The U.S. men's basketball team looked disjointed and underwhelming in tune-ups, but those were just practice. Practice, apparently, for looking disjointed and underwhelming in their Olympic debut, an 83-76 loss to France in the first game of group play. Zut alors!
Team USA saw its 25-game win streak, dating back to the 2004 Athens games, snapped by a sprightly and cohesive French squad that erased a seven-point deficit in the final minutes by going on a 16-2 run. Evan Fournier led all scorers with 28 points, and when a vaunted defensive squad like the U.S. has no answers for Evan freaking Fournier, you start to think they might be in real trouble.
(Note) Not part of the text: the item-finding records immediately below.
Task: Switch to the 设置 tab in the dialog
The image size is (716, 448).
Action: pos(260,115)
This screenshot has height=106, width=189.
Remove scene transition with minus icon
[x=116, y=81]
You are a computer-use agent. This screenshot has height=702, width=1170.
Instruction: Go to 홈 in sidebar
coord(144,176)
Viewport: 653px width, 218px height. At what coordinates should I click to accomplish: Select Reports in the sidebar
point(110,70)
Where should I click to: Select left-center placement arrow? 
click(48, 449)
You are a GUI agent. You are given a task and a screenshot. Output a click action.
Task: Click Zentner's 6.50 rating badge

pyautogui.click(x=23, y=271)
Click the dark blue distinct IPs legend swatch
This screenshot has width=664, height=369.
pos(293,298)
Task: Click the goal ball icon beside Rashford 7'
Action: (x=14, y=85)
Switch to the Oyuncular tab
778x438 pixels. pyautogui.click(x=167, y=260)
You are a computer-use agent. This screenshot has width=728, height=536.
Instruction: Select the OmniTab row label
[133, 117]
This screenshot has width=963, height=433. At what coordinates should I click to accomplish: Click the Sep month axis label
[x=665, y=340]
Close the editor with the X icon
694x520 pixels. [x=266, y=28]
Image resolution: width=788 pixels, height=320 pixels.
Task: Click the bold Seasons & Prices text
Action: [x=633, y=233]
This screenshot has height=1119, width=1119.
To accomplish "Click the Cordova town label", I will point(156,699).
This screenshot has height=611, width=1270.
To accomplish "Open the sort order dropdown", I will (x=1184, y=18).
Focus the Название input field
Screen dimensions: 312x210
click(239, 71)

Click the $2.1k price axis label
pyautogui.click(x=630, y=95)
Even with relatively quiet games from Damian Lillard and Kevin Durant, who fouled out, the Americans could have avoided the upset if they hadn't shot like dogshit in the game's closing minutes.
The U.S. didn't sink a single field goal over the game's final four-plus minutes. It was more than a little depressing to see a whole lot of standing around and a real antipathy for driving the lane, perhaps as a result of FIBA refs, who are much less likely to call fouls than their NBA counterparts. Some—not all—of this USA squad rely to varying degrees on barreling into contact and getting the whistle, but a few exhibitions and most of this game have taught them that they can't rely on that. Hence a rain of threes, and there wasn't much of a Plan B for what to do when those clank.
Another factor discouraging the U.S. from playing inside is the makeup of the roster—a whole bunch of midsize scorers, and not a ton of off-ball movers or big men. France, paced by a pair of seven-footers in Rudy Gobert and Vincent Poirier playing alongside each other, routinely won the battles down low, outscoring the U.S. in the paint 32-28, and 16-7 on second-chance points. I'm not sure what can be done about this—Bam Adebayo played heavy starter's minutes, and generally shined—but the U.S. seems ripe for getting pushed around.
The loss is far from a killer for Team USA, but it's probably the only one they're allowed. They play Iran on Wednesday and the Czech Republic on Saturday, and likely have to win both to even advance to the quarterfinals. They should win both. But this wasn't a heartening start.